With all 10G ports connected (port 25@1G, port 26@2.5G, port 27@10G, port 28@10G) and the remote side indicating link up, the SDS_EXT status looks like this:
If I'm not mistaken, this should be a SerDes issue then. I can refresh my calibration patch and you can have a try if that improves anything. This didn't had any effect on my devices so far but they are already working mostly. I remember it helped a bit on Plasmacloud devices.
EDIT: There is also some patching still missing, this could also help. I can prepare that too.
Sadly, no directly visible change. I didn’t have time to test with a 10G connection to another computer/switch, just a 10G loopback patch cable between two ports of the same switch. In theory, the first packet on the switch should have caused a storm due to the loop. No such storm happened when I sent a broadcast packet (ARP request for another machine) locally.

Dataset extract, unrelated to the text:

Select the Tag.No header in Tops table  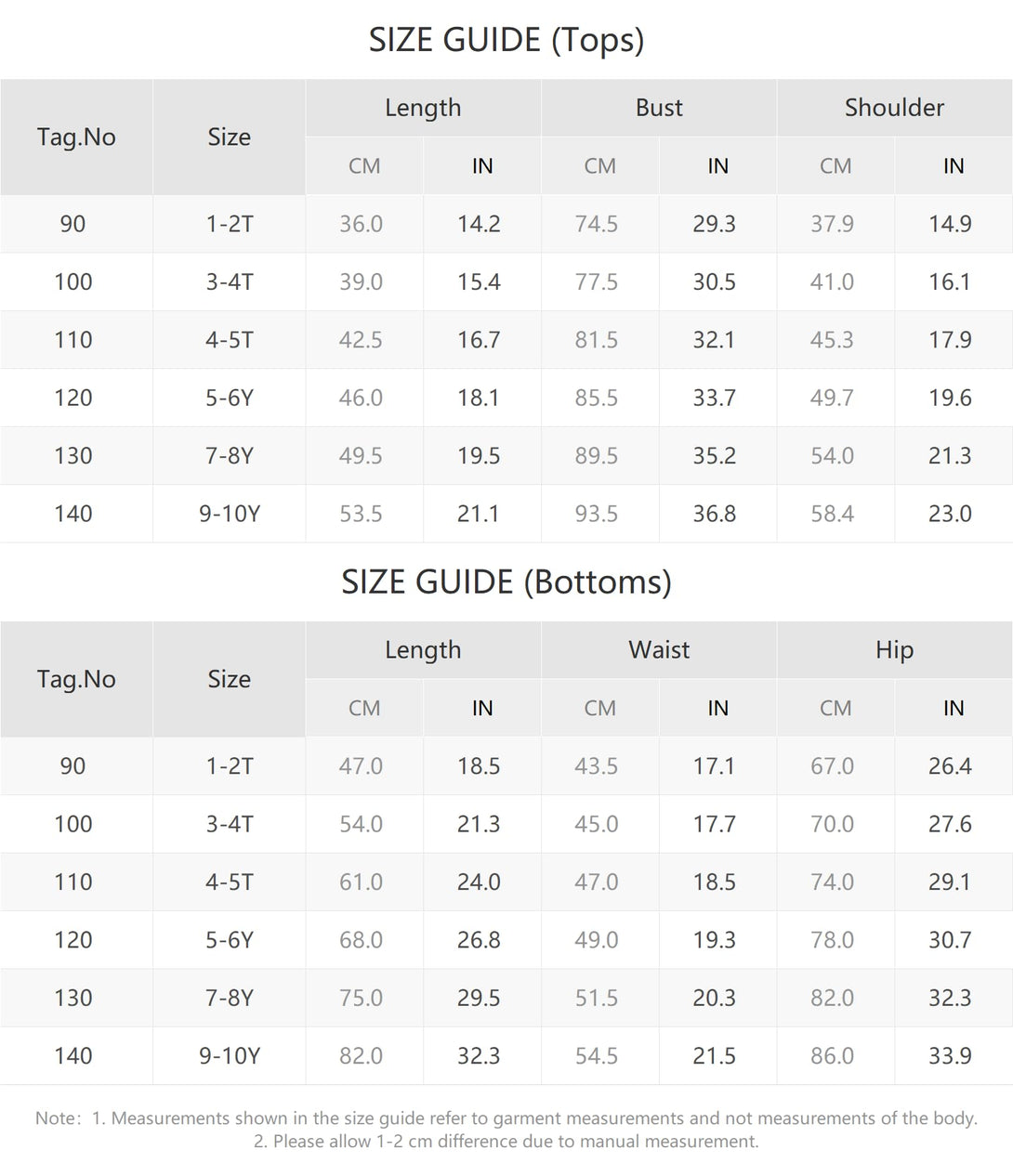pyautogui.click(x=76, y=137)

I did dump the SDS registers again and will check for changes.
I'm currently taking a deeper dive into the setup process with the bare information the SDK provides. The goal is to have a comprehensive process of configuring different parts of the RX and TX chains. While this may not make it work instantly on every device, it gives better control knobs to work with. But this will still take a few days.

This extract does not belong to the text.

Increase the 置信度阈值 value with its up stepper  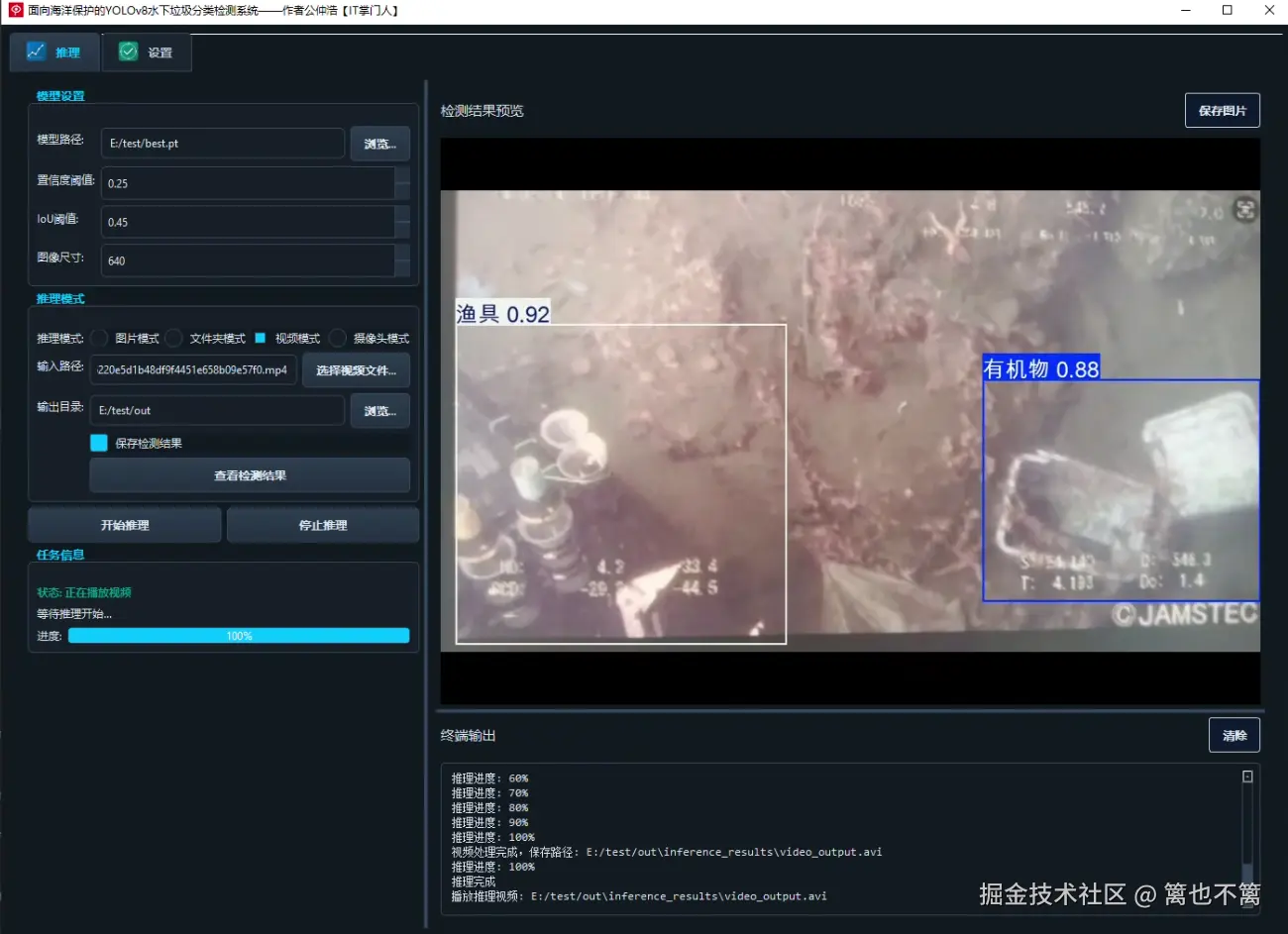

I can quickly compare your SerDes dump with mine later just to check for obvious issues. But don't expect groundbreaking findings there.

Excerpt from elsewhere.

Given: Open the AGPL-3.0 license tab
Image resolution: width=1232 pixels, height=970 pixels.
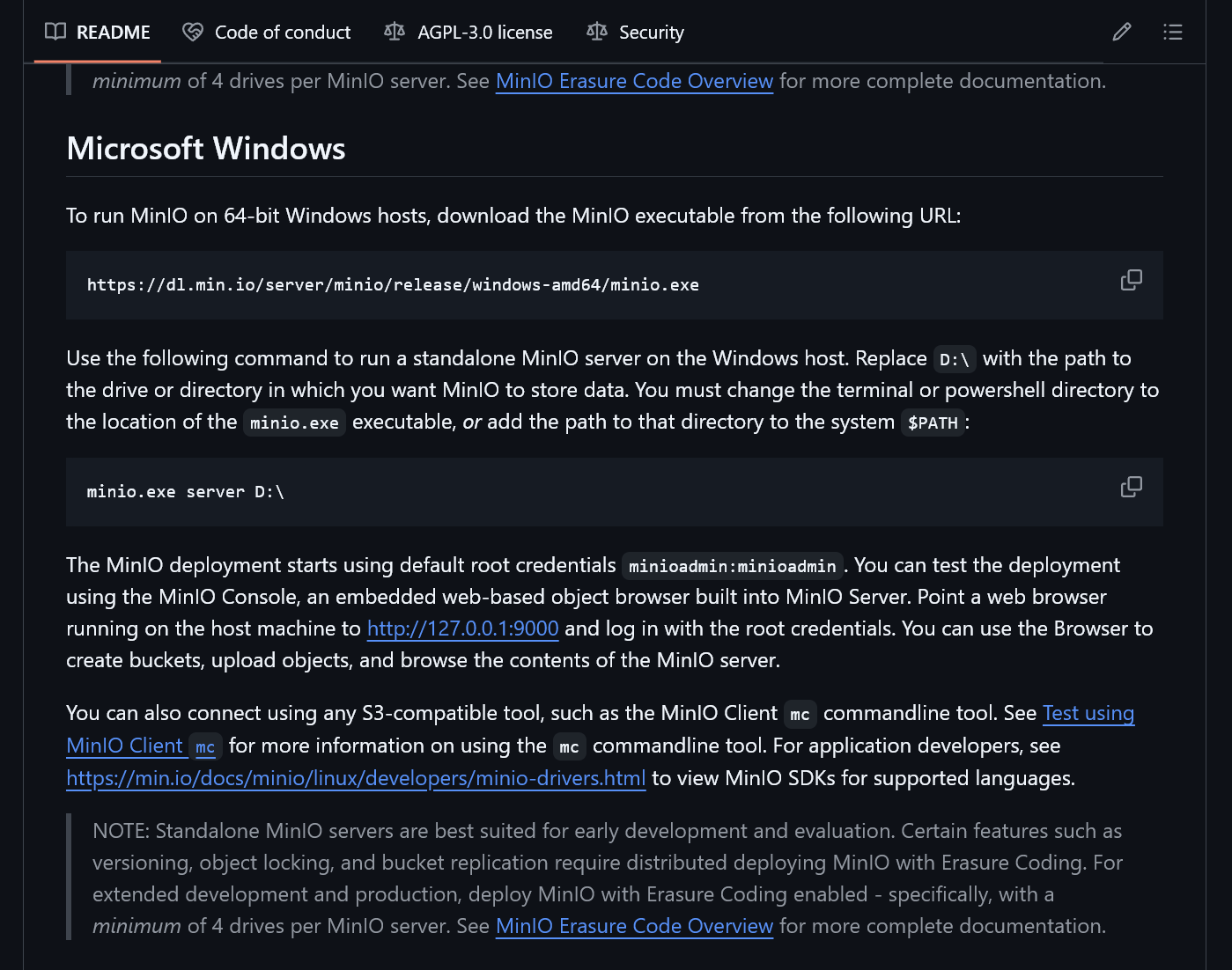Looking at the screenshot, I should pos(484,33).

After rebasing against latest master, the last two patches do not apply anymore. Is there another branch I can pick from or has an alternative patch already been merged?
Only some cleanup and minor stuff has been merged, the next stuff for RTL931x is still in my queue. I just updated the branch to apply again, but no functional change so far. Still working on the rest.
Memo for everyone: Since this device uses Aquantia PHYs and we slowly move towards 6.18, keep https://github.com/openwrt/openwrt/pull/22690 in mind. The solution is a device-specific DTS fix for now, until we managed to support USXGMII without autonegotiation.
This also includes definitions for this switch and the non-PoE variant since the model numbers were included in my firmware image too. As soon as some networking is working reliably, it can be flashed easily to drop this annoying serial upload.
I'm glad/surprised that this works for this series. I tried a very similar code for the GS1920 series and it didn't work, maybe I was just too stupid to get it right.
Anyway, this makes it web-flashable via the stock UI, right?
I used Claude to run over the stock firmware of my series, it found out which checks are done by the web upgrade validator, and then it told me "no, zynsig isn't capable of doing that but look, there's mkzynfw where you only need to add a new profile and it should work". So I did that and after getting the other parameters correct, it actually worked. The web-UI just accepted the image and started to flash it.
Hopefully this also works for GS1920. I would try it but my GS1920 is now a crucial part of my home network so I would rather not tinker with it too much. If I got it correctly, the important parts which are actually checked are the checksum (zynsig already had that), a minimum file size and information in that MMT, e.g. the model number. If that's correct it will just flash the whole image to the address given in the header.
I arranged my build recipes now in a way that I can even do sysupgrade -F zyxel-firmware.bin with a file directly downloaded from Zyxel to restore to vendor firmware. Not that I really want that but it's flawless if someone wants to.